Number 1: Android is now the number two smartphone OS in the US. Unless you've been under a rock, you've probably read that the mobile gaming market is booming. Don't forget that RIM's Blackberry OS (the current number one smartphone OS) is designed around business and that it is quickly losing steam to Android. And if you consider that Android is a Linux distribution, well, you can connect the dots.

Number 2: Steam, the popular online game delivery service, is definitely coming to Linux. It could even be here by the end of August. And what good is a game delivery service that can't deliver games to the platform it supports? (Hint--it sucks) So this essentially states that much like the recent announcement of the Source engine (Half-Life 2, Team Fortress 2) making its way to OSX via their shiny new OSX Steam client, Linux should receive the same love.

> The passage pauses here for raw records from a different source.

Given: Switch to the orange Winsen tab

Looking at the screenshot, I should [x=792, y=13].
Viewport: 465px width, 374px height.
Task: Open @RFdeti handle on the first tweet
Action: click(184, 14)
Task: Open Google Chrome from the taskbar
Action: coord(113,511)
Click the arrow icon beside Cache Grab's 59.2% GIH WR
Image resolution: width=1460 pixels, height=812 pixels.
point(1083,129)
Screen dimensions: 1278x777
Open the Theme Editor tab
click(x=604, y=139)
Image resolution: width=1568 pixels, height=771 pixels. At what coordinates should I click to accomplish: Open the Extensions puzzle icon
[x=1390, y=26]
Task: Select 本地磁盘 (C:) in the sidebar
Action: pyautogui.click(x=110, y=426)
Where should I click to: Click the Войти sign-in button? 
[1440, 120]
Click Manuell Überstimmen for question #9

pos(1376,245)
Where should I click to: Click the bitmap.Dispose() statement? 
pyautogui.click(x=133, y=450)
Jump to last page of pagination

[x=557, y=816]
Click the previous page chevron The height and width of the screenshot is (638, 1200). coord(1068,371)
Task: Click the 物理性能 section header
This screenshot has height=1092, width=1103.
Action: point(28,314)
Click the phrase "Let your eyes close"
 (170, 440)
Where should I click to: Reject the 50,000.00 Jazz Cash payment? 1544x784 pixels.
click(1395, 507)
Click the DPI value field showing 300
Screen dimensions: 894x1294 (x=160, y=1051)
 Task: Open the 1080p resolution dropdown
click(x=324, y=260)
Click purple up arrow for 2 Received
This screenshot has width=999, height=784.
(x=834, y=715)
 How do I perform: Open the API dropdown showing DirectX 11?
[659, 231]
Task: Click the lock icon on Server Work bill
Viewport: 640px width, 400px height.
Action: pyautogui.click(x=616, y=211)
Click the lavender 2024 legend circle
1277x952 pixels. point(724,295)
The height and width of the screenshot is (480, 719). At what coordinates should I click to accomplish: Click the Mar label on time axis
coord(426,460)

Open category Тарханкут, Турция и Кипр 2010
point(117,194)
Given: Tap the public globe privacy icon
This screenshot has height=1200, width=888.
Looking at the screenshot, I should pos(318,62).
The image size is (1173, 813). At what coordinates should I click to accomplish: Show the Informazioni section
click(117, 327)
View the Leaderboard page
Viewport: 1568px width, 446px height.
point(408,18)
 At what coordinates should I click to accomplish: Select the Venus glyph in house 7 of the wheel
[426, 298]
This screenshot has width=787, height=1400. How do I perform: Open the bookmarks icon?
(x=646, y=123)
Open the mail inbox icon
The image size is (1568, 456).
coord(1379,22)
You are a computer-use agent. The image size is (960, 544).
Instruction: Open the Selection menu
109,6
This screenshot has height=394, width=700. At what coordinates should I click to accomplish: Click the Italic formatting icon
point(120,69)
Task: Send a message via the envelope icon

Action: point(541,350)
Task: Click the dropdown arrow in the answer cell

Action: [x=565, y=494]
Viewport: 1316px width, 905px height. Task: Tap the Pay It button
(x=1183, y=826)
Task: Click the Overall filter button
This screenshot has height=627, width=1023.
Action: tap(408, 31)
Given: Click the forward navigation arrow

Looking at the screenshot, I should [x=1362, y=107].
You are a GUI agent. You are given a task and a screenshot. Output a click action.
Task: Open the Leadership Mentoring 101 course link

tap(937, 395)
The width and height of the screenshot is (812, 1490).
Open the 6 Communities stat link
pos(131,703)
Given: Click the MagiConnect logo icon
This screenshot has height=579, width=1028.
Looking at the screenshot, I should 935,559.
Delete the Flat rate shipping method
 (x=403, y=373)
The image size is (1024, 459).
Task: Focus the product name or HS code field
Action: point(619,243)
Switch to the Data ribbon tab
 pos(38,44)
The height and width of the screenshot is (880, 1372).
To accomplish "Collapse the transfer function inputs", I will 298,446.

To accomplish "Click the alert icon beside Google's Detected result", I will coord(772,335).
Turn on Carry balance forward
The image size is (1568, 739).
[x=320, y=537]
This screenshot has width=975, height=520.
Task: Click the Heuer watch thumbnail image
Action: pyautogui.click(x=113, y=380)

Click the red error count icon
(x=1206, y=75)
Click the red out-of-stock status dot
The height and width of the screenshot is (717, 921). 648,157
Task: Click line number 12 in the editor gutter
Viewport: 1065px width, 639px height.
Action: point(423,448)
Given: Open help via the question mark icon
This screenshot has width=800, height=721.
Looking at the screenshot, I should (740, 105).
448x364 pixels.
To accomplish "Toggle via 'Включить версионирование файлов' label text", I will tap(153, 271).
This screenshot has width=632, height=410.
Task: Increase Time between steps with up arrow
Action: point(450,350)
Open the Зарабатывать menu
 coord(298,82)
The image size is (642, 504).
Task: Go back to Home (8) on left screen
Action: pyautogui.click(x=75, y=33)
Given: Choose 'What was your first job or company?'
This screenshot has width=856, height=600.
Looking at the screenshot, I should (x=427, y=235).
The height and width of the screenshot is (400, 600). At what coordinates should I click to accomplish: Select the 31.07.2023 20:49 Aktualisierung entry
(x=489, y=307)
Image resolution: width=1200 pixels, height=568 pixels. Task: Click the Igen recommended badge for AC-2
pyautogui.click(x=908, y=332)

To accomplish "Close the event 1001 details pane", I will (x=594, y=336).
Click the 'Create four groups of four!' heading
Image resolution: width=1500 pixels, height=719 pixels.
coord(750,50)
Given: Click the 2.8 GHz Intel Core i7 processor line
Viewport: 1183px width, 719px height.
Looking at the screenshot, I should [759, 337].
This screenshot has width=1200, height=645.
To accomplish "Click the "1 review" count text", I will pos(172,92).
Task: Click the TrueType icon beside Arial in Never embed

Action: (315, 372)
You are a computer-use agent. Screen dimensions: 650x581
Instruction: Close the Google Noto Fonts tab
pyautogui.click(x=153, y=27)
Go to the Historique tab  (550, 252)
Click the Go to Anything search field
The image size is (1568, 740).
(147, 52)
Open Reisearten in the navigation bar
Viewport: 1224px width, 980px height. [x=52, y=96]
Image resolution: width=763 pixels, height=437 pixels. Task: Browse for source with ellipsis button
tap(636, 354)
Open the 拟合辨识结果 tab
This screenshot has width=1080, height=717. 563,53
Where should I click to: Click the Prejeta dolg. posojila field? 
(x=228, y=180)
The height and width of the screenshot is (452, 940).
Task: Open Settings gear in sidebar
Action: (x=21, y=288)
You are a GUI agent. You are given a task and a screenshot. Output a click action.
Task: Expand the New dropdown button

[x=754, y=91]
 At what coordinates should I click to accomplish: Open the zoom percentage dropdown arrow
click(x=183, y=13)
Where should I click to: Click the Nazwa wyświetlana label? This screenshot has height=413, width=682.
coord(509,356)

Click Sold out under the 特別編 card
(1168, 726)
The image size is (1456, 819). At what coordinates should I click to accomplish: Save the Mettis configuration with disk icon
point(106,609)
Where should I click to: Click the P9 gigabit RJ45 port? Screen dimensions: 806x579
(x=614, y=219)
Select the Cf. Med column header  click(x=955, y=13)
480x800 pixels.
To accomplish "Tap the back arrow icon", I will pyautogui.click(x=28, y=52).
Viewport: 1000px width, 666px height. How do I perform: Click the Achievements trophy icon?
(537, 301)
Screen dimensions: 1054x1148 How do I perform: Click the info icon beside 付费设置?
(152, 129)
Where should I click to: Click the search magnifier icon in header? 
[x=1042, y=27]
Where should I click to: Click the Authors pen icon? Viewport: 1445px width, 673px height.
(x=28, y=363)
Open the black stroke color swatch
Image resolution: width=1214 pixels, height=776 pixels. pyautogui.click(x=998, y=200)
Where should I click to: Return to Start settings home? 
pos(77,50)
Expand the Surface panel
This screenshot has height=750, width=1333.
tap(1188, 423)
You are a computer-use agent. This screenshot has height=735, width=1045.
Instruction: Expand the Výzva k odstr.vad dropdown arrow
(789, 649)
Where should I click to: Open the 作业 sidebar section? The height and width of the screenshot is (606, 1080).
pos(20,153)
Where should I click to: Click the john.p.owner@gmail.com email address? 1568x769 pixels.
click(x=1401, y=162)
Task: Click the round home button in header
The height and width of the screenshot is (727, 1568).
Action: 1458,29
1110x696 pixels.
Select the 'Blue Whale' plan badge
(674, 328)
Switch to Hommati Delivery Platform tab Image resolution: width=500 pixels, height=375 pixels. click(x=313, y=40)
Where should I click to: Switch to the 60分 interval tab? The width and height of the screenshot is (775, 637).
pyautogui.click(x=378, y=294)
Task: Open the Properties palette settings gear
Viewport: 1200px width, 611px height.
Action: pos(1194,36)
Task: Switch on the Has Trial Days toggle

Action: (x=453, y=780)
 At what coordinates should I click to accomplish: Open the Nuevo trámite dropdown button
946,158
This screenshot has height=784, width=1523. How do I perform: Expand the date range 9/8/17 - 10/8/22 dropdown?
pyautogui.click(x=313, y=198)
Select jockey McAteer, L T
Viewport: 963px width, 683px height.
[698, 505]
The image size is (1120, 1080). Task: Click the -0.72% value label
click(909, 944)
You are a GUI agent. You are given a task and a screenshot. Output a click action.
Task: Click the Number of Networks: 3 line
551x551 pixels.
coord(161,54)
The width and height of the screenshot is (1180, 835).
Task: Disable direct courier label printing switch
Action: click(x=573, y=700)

Now I realize there are some problems with these headlines. While the foundation is open source, the games running on Android are generally not open. The same goes for Steam and most of the games Steam delivers. Which brings me to the third and most incredible headline:

Number 3: The Humble Indie Bundle (THIB) hit the one-million USD mark (as of 5/11, $1,205,772). For those who are unaware of this little project, several indie game developers decided to package their games together with no digital rights management (DRM) and a pay-what-you-want business model. In other words, they implemented a merit-driven payment system that actually trusted the users (read: owners) of the games. Included in this pack are the highly acclaimed Penumbra and World of Goo titles (which, if you recall, had a very successful Linux release). To further emphasize how amazing this 1.2 million dollar mark is, the sale only lasted one week. Because this bundle is designed for Windows, OSX and Linux, Linux users were a part of this audience.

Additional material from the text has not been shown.